(Supplied text)

I'm prettier than you are.
Wednesday, 21 August 2002
I told you so!

Hey. Wait.

Haven't I been saying this all along?

fresh-baked at 11:21 PM
Comments

Perhaps I didn't explain myself properly.

I also agree that the problem is really the parents, and their inability to:

a) pay attention to their children, and what they're doing
b) discipline their children.

The idea of the collar was not to be overly cruel to children, so much as give the parents an incentive to do their job properly.

Perhaps we could revise the plan, and put the collars on the parents, but still have them activated by the child's noise?

I'm not saying all parents are bad. There are many good ones (my sister, for example). I'm not saying people shouldn't have children.

I'm saying that if they're going to add to the world's over-population, they should follow-up and take proper responsibility for their spawn.

Offered by: Max on August 22, 2002 3:56 PM

Can't resist commenting. I have a child whose main job is to challenge me. He is so GOOD! I am on my toes constantly...but what I have discovered is that what he REALLY wants is for me and daddy to be VERY CLEAR about the rules and then NOT to bend them. He just wants to see if he can trust us to mean no when we say no and yes when we mean yes. His job is to test the boundaries and mine is to uphold the boundaries. Luckily he does not have a wimp for a mom and I can send him to bed without supper and not worry that he will starve in the night because he did not have ice cream ... and I have yet to need to pull out the cattle prod to get my point across. I had a neighbor who actually let her little boy touch a cattle fence (live) so that he would learn not to do it again! People are NUTS.

Offered by: mik on August 22, 2002 1:57 PM

The biggest problem that most responsible parents face is school. You can be a good parent until you are blue in the face, but you send them to school and within half an hour there will be some nasty piece of work who will have taught them all the swear words and shown them how you can make two pounds fifty every time you don't punch someone in the face.

(End Supplied text)
(Data provided)

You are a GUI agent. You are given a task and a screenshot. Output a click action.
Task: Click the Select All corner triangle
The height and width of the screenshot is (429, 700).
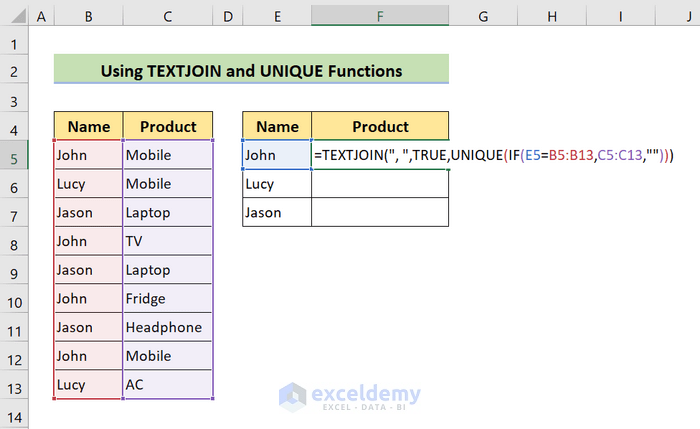(x=18, y=16)
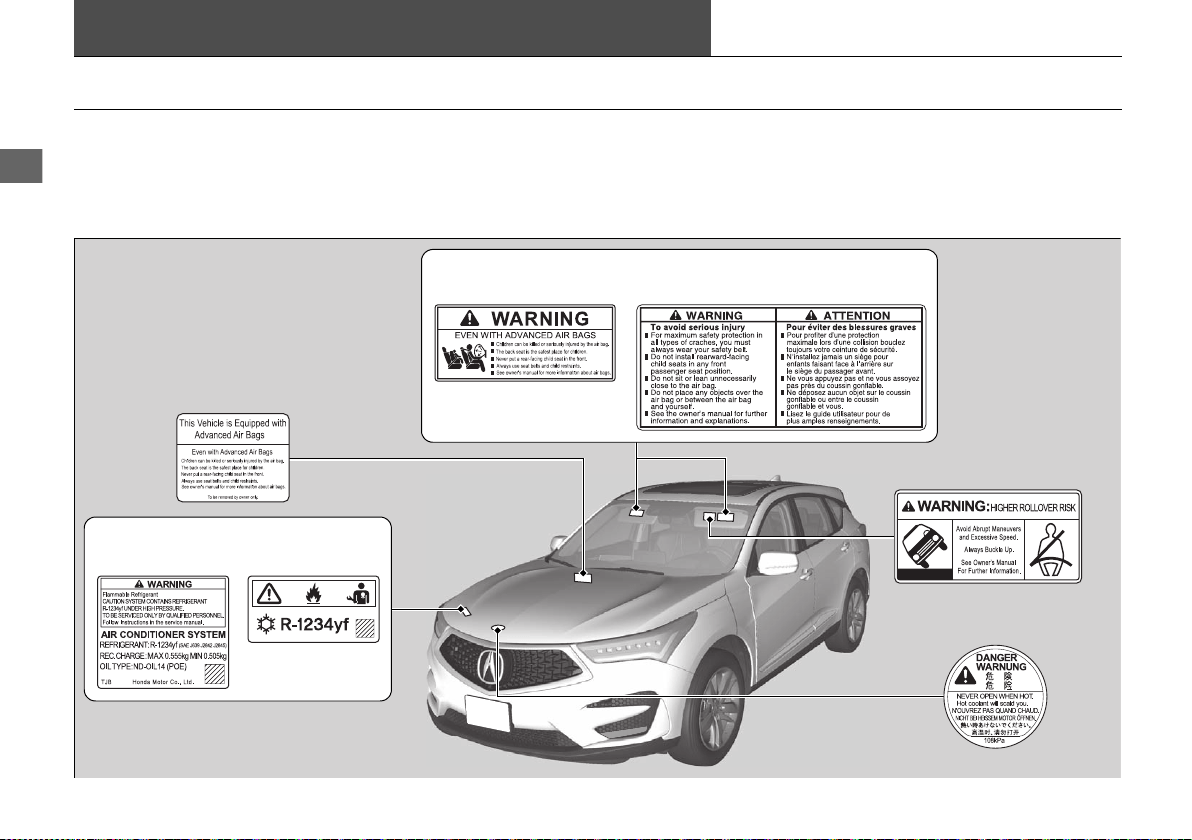Image resolution: width=1192 pixels, height=840 pixels.
Task: Click the label marker at the windshield base
Action: pyautogui.click(x=582, y=577)
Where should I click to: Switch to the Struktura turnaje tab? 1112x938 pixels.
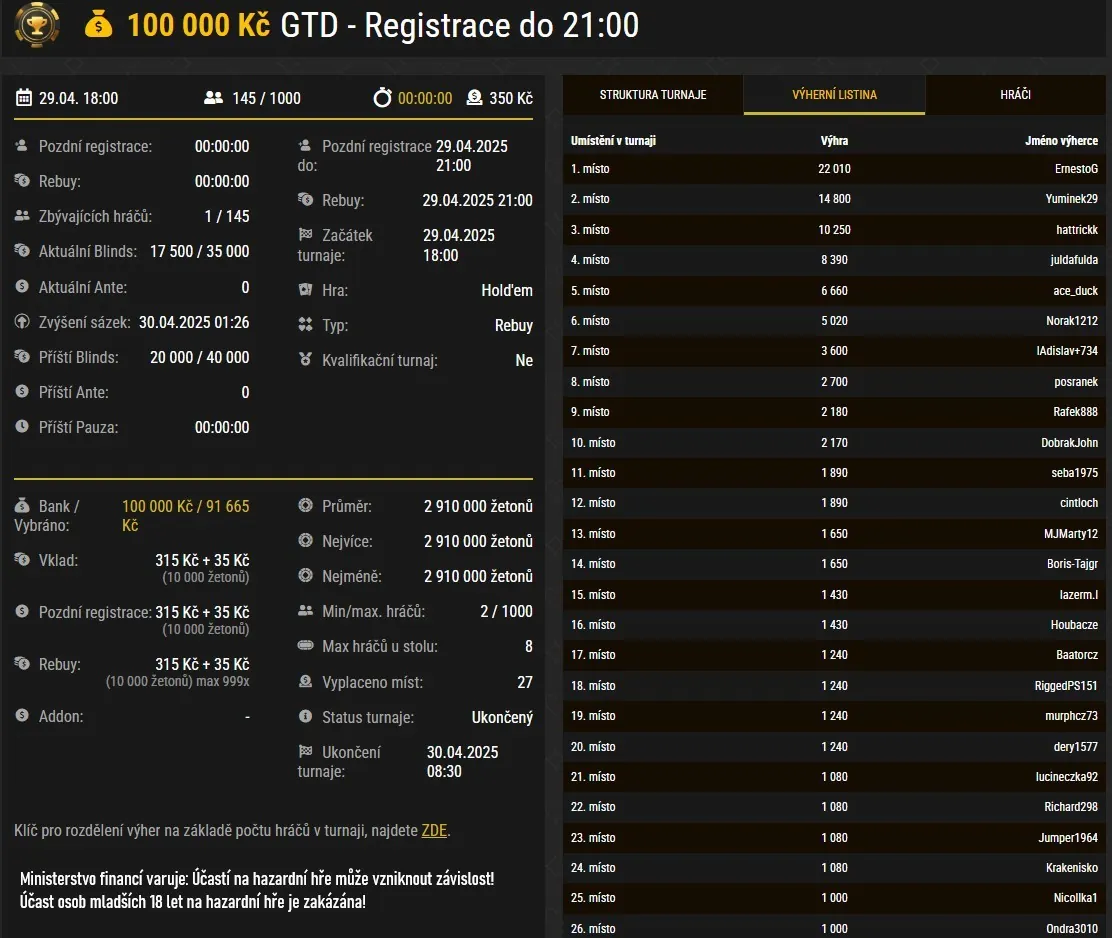pyautogui.click(x=652, y=94)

(End Data provided)

### Task details
From the blog post, set down the passage starting with "I also agree" and going on through "the child's noise?", word for word. Rely only on the blog post.

### Exercise result
I also agree that the problem is really the parents, and their inability to:

a) pay attention to their children, and what they're doing
b) discipline their children.

The idea of the collar was not to be overly cruel to children, so much as give the parents an incentive to do their job properly.

Perhaps we could revise the plan, and put the collars on the parents, but still have them activated by the child's noise?